Abstract

Noble metal nanoparticle oligomers are important in applications including plasmonics, catalysis, and molecular sensing. These nanostructural units featuring abundant inter-particle junctions are helpful for a physical/chemical understanding of structure-activity relationships of self-assembled metamaterials. A simple, rapid, and potentially general strategy for the preparation of monodisperse nanoparticle clusters in a homogeneous solution is highly desired for fundamental research toward liquid metamaterials and chemical/biological applications, but this is however very challenging. Here we report an Ag+ soldering strategy to prepare strongly coupled plasmonic (Au) and catalytic (Pt, Au@Pd (Au core with a Pd shell)) nanoparticle clusters almost instantly (<1 min) in a solution without special synthetic efforts, complicated surface decorations, or structure-directing templates. The resulting clusters are isolatable by agarose gel electrophoresis, resulting in mechanically stable products in high purity.

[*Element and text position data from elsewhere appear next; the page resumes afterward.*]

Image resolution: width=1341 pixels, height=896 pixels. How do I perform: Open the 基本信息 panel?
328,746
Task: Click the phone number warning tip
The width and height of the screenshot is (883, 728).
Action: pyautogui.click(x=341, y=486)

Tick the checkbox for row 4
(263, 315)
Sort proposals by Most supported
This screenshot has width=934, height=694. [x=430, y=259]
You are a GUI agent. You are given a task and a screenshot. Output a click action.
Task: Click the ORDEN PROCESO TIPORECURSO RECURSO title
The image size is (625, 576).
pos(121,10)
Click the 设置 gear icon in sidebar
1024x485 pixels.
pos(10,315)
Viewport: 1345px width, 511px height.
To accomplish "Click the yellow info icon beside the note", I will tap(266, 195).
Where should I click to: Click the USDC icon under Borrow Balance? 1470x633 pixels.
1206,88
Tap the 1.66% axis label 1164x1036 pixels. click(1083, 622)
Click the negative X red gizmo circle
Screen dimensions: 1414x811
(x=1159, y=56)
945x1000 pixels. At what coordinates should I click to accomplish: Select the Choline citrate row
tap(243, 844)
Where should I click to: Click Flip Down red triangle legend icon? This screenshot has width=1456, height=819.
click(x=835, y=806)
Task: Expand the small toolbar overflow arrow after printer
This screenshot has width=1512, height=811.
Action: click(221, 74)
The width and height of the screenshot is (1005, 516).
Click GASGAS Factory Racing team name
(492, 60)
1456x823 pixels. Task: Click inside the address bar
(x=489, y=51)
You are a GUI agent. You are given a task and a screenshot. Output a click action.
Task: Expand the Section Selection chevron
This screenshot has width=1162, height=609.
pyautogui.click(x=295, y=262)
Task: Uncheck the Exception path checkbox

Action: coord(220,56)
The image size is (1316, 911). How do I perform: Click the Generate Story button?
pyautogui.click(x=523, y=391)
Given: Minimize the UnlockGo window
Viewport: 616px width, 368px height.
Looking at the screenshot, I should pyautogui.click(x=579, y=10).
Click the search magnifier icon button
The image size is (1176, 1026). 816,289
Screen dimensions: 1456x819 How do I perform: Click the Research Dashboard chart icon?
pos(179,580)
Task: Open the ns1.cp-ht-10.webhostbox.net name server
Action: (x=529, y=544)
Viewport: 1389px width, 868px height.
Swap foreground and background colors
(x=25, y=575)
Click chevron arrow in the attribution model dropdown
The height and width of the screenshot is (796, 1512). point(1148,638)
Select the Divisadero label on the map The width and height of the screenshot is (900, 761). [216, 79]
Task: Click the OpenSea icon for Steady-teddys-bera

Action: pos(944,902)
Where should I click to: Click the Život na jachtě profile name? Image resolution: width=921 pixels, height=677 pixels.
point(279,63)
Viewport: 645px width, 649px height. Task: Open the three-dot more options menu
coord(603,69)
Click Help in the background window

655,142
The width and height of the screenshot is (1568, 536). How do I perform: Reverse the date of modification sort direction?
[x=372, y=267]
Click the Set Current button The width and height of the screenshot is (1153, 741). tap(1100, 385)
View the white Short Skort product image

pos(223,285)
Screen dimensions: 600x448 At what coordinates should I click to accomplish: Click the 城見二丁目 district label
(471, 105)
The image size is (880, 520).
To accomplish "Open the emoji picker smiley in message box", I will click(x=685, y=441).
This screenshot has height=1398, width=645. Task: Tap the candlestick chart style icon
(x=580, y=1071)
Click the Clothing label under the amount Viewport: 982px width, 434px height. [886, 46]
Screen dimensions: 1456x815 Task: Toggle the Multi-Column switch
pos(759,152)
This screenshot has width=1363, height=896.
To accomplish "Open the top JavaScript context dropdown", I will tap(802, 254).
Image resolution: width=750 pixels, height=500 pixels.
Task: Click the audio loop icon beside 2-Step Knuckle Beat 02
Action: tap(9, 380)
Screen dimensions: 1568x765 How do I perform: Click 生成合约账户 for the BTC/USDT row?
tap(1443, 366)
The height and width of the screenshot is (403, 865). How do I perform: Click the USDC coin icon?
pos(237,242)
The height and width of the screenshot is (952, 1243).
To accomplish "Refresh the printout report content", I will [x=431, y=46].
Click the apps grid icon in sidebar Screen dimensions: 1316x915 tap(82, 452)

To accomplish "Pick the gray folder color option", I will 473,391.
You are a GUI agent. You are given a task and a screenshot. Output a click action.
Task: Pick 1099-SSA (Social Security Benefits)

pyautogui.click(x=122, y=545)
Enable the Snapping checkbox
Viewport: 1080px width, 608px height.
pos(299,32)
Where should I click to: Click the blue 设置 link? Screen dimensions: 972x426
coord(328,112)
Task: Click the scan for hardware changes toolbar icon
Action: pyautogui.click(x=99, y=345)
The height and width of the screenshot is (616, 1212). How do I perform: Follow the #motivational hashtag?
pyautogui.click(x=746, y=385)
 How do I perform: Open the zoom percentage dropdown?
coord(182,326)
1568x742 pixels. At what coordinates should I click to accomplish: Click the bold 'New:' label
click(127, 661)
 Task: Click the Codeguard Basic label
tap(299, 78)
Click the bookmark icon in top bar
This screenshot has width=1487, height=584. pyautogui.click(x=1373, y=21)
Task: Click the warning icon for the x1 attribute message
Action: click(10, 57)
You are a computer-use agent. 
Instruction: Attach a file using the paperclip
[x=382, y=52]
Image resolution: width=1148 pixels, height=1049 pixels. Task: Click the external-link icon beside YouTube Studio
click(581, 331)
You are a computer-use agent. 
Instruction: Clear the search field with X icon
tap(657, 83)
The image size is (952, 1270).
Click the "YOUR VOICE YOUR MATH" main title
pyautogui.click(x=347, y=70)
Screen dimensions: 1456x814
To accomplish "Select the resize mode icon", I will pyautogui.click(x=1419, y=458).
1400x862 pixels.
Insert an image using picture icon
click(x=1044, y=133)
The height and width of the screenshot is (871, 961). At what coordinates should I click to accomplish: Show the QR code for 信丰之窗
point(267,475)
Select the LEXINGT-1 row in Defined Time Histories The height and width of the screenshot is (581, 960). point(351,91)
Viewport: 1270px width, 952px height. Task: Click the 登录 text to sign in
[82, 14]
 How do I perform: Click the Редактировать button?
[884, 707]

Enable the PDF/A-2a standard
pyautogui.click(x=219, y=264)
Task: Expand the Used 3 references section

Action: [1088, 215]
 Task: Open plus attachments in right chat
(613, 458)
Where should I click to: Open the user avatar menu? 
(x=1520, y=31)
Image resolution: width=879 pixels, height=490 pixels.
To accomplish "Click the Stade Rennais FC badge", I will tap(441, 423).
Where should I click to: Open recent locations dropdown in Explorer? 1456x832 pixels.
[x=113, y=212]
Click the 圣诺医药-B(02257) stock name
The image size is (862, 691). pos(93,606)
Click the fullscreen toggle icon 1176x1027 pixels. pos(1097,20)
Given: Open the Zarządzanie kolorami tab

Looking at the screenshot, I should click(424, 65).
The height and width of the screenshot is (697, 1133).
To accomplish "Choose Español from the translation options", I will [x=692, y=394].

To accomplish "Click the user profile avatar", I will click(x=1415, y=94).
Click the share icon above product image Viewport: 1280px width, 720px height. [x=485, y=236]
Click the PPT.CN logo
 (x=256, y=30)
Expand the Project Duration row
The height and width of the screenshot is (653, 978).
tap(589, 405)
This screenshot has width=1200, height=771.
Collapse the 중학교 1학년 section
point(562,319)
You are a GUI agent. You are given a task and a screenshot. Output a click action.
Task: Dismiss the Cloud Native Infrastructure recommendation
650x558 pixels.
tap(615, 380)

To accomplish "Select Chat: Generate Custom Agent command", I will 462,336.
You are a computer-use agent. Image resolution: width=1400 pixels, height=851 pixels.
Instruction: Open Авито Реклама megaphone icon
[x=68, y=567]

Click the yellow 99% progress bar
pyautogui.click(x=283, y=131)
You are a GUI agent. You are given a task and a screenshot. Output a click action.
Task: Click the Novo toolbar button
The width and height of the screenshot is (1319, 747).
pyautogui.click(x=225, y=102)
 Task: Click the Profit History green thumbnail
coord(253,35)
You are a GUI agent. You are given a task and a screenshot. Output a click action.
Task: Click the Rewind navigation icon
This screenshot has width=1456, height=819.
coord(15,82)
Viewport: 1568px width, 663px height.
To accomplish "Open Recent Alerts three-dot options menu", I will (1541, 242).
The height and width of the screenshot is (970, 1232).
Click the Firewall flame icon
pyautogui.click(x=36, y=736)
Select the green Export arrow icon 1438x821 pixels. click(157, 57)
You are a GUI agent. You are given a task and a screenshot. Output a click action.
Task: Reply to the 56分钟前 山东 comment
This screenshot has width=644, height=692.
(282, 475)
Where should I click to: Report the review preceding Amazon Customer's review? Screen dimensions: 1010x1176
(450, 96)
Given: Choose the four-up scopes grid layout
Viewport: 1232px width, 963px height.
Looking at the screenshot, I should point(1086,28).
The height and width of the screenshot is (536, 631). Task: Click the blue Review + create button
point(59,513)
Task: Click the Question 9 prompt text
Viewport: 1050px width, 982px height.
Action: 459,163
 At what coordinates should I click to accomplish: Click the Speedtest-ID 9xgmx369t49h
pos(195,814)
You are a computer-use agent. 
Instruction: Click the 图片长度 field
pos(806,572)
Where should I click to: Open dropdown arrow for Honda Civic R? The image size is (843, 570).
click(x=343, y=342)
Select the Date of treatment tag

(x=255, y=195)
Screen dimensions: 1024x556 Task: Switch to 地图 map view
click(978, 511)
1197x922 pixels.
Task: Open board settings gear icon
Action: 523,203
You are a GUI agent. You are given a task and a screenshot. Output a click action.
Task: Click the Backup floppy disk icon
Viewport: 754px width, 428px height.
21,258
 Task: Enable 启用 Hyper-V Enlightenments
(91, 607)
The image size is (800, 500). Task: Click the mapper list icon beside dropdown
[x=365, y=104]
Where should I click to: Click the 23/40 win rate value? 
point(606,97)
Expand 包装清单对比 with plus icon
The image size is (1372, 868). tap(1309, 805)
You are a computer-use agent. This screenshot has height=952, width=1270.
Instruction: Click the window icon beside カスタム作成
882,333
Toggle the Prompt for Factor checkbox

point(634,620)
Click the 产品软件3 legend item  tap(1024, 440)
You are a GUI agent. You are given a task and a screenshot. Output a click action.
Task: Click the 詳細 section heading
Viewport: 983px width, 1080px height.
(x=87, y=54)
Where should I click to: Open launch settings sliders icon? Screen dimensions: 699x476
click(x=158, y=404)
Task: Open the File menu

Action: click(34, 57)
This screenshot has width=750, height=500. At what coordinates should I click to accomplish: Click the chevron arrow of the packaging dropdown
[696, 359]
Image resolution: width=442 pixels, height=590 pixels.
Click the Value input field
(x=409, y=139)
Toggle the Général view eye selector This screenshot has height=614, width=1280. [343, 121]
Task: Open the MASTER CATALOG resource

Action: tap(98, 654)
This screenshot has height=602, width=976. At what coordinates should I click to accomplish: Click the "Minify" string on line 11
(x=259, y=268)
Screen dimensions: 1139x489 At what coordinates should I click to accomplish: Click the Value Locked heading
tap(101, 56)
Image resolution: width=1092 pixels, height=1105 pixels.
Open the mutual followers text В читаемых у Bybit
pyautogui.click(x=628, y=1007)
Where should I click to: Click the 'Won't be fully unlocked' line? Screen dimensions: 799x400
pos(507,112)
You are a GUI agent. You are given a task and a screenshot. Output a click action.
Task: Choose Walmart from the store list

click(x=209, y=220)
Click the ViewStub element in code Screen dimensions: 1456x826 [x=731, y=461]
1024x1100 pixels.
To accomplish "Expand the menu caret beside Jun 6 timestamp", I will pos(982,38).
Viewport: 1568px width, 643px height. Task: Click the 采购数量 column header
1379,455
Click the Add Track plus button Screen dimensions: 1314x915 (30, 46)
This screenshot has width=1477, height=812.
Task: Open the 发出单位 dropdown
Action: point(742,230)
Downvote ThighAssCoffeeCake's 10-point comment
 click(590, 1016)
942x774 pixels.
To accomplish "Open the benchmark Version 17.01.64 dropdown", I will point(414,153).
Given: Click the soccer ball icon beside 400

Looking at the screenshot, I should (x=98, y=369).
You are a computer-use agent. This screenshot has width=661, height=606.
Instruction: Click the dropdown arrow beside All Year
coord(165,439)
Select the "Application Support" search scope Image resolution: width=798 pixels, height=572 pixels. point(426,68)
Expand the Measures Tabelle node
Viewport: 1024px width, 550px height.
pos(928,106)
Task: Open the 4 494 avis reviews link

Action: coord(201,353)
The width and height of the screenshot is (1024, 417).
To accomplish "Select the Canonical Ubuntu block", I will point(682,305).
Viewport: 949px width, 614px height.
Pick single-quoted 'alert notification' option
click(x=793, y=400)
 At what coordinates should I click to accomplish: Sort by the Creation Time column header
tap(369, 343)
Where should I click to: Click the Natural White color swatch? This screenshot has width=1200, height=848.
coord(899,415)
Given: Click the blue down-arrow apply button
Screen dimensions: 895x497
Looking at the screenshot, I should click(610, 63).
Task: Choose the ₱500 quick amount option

The optical extinctions of Au nanodimers (the simplest and most basic form of a coupled structure) exhibit prominent longitudinal plasmonic coupling for nanoparticles down to 13.3 nm in diameter. Theoretical simulations attribute the strong coupling to the existence of a sub-nm gap (c.a. 0.76 nm) between soldered particles, suggesting an ideal (stable, soluble, monodisperse, and weakly passivated) substrate for surface enhanced Raman scattering (SERS) applications.